Dear Grandstickies and Great-Grandstickies (and Gentlereaders), 

That's Life,  and with apologies to Frank Sinatra, Kelly Gordon, and Dean Kay — I tell ya, I can't deny it. 

[Deny what? And what's with all the links?]

It's a phrase from the song, and as to...

[What song?]

The song Frank Sinatra made famous back in...

[Oh, that song. I know that song. It's from that movie, The Joker, right? Have you seen it?]

Have not and will not. I'm not sophisticated enough to appreciate comic book inspired nihilism, despair, and violence masquerading as art.
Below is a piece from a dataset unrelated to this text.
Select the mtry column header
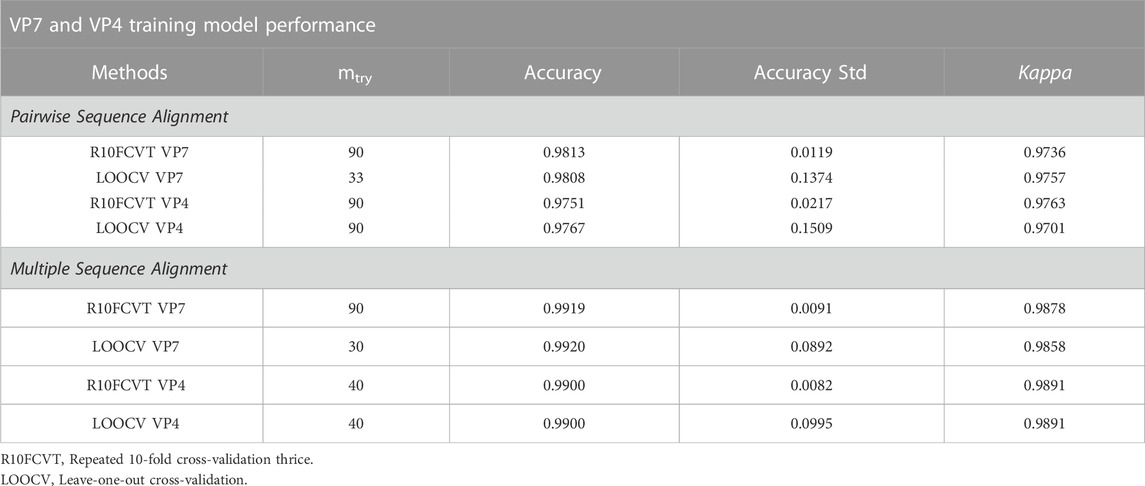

[Dude!, It won a bunch of awards! It...]

It tells you everything you need to know about Hollywood and what passes for entertainment nowadays, Dana.

[Boring old fart!]

Hallucination!


Recently, in the course of one of my obligatory brisk walks around Mr. Cranky's neighborhood (geezercise), Mr. Sinatra's version of this song escaped from the zeitgeist of the mid-sixties and reincarnated as an earworm within the confines of my macrocephalic visage.

[Macrocephalic visage? Ain't that a fancy way of saying you have a big head, Charlie Brown?]   

Well, yes, but unlike Master Charles Brown, I have a manly trunk and a remarkable head of hair for someone about to turn 39 for the 28th time.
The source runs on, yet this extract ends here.